Two lines mark the range in the entries below: the one holding "Given: Sort table by Pts column header" and the one holding "This screenshot has width=1208, height=802.". Set down those two and all lines between them, exactly.
### MATERIALS PROVIDED ###
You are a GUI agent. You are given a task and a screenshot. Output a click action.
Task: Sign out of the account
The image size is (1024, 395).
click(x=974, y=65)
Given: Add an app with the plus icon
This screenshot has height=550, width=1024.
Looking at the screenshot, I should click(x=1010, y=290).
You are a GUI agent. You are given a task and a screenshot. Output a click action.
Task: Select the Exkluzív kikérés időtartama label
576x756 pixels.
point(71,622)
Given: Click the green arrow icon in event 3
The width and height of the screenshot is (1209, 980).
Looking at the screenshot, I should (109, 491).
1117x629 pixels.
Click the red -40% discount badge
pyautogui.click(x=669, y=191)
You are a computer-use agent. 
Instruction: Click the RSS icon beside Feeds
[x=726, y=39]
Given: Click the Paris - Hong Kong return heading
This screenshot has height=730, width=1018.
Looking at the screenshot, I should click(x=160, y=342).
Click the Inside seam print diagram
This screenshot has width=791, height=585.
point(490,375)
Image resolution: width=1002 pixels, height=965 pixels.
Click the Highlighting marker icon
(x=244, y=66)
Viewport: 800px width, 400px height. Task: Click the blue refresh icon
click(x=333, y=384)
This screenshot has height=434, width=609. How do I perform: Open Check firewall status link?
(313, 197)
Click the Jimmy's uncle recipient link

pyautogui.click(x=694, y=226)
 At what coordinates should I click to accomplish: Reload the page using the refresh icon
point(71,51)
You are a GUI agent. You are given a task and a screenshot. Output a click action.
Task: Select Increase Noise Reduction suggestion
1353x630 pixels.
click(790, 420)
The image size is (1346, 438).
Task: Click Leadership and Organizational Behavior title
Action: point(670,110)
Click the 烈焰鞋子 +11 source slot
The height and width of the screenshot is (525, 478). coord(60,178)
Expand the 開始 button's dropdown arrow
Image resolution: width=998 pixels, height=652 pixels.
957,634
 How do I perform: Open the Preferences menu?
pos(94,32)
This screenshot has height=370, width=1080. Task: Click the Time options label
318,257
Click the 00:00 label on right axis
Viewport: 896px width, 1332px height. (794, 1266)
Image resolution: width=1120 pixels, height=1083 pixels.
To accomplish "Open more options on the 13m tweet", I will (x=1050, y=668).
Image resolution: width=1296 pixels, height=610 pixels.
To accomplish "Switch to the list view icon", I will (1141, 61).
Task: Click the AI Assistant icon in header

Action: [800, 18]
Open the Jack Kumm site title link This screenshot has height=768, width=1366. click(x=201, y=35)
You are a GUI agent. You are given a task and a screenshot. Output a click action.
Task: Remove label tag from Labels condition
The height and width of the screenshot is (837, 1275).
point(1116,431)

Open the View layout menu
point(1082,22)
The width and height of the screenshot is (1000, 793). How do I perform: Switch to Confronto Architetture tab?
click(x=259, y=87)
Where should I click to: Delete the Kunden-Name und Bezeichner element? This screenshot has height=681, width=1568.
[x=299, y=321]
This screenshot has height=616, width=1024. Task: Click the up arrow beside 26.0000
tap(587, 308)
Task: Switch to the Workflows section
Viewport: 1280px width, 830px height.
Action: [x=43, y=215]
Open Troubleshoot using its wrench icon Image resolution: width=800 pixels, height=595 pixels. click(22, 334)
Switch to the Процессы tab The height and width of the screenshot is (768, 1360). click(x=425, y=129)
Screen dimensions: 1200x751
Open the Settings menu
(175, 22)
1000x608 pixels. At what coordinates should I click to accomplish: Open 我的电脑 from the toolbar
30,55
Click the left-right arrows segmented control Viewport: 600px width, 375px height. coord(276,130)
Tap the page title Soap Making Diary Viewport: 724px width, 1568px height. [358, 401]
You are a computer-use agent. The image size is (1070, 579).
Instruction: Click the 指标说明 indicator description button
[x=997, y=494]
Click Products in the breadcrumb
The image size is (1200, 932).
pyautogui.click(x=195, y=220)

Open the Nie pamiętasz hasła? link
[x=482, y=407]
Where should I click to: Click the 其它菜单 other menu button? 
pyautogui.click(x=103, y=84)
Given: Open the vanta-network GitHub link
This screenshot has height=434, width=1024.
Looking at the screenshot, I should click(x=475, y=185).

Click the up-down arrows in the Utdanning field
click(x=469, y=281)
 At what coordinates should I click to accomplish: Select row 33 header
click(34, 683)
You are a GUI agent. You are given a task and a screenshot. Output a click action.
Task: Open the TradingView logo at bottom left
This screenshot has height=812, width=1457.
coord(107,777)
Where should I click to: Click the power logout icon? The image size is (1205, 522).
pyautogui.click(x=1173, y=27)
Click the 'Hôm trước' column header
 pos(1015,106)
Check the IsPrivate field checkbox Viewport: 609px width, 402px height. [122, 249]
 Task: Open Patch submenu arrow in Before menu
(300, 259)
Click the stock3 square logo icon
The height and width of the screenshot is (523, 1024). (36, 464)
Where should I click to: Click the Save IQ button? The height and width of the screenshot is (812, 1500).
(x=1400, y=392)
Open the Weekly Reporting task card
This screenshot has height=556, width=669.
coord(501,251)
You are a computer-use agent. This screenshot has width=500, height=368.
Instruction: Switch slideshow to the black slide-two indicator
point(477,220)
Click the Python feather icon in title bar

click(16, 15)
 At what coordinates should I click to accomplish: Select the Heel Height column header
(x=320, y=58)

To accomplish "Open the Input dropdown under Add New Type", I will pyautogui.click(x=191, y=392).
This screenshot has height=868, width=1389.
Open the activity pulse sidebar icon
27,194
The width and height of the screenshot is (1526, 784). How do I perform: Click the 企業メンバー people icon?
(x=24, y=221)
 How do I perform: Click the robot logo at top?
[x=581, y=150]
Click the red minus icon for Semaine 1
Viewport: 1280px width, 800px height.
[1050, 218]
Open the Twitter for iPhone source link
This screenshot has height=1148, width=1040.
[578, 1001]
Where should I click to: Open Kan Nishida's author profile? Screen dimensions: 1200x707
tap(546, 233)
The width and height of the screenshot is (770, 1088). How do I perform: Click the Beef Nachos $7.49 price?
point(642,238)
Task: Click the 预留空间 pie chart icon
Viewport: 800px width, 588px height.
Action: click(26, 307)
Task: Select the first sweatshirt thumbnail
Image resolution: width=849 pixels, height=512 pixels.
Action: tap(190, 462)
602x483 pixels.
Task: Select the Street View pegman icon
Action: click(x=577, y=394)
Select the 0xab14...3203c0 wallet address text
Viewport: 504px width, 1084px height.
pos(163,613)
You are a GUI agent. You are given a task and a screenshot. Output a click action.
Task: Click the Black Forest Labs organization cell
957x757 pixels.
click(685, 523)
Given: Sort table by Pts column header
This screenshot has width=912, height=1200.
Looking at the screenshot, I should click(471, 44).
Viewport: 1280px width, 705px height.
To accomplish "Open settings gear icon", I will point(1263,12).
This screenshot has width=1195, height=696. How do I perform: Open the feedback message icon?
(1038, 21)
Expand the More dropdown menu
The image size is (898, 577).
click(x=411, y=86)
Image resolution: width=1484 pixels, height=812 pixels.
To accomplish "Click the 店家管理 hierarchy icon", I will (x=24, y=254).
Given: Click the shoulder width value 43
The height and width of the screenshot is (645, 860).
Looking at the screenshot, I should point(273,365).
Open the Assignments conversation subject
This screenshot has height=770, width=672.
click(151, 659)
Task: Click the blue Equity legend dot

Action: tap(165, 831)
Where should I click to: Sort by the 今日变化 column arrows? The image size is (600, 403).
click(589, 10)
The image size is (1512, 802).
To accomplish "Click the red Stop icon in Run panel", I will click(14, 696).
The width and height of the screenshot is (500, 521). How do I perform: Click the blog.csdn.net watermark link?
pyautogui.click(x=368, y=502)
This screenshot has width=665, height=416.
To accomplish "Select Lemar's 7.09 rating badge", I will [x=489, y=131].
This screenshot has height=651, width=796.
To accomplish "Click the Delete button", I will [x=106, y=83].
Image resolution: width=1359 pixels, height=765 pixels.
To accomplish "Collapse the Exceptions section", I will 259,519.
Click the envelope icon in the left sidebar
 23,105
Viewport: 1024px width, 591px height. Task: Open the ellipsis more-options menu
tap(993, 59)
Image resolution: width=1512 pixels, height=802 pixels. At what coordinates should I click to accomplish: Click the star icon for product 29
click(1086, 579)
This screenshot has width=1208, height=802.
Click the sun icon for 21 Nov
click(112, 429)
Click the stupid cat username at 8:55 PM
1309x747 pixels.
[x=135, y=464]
###
RESULT:
Given: Sort table by Pts column header
This screenshot has width=912, height=1200.
Looking at the screenshot, I should click(471, 44).
Viewport: 1280px width, 705px height.
To accomplish "Open settings gear icon", I will point(1263,12).
This screenshot has width=1195, height=696. How do I perform: Open the feedback message icon?
(1038, 21)
Expand the More dropdown menu
The image size is (898, 577).
click(x=411, y=86)
Image resolution: width=1484 pixels, height=812 pixels.
To accomplish "Click the 店家管理 hierarchy icon", I will (x=24, y=254).
Given: Click the shoulder width value 43
The height and width of the screenshot is (645, 860).
Looking at the screenshot, I should point(273,365).
Open the Assignments conversation subject
This screenshot has height=770, width=672.
click(151, 659)
Task: Click the blue Equity legend dot

Action: tap(165, 831)
Where should I click to: Sort by the 今日变化 column arrows? The image size is (600, 403).
click(589, 10)
The image size is (1512, 802).
To accomplish "Click the red Stop icon in Run panel", I will click(14, 696).
The width and height of the screenshot is (500, 521). How do I perform: Click the blog.csdn.net watermark link?
pyautogui.click(x=368, y=502)
This screenshot has width=665, height=416.
To accomplish "Select Lemar's 7.09 rating badge", I will [x=489, y=131].
This screenshot has height=651, width=796.
To accomplish "Click the Delete button", I will [x=106, y=83].
Image resolution: width=1359 pixels, height=765 pixels.
To accomplish "Collapse the Exceptions section", I will 259,519.
Click the envelope icon in the left sidebar
 23,105
Viewport: 1024px width, 591px height. Task: Open the ellipsis more-options menu
tap(993, 59)
Image resolution: width=1512 pixels, height=802 pixels. At what coordinates should I click to accomplish: Click the star icon for product 29
click(1086, 579)
This screenshot has width=1208, height=802.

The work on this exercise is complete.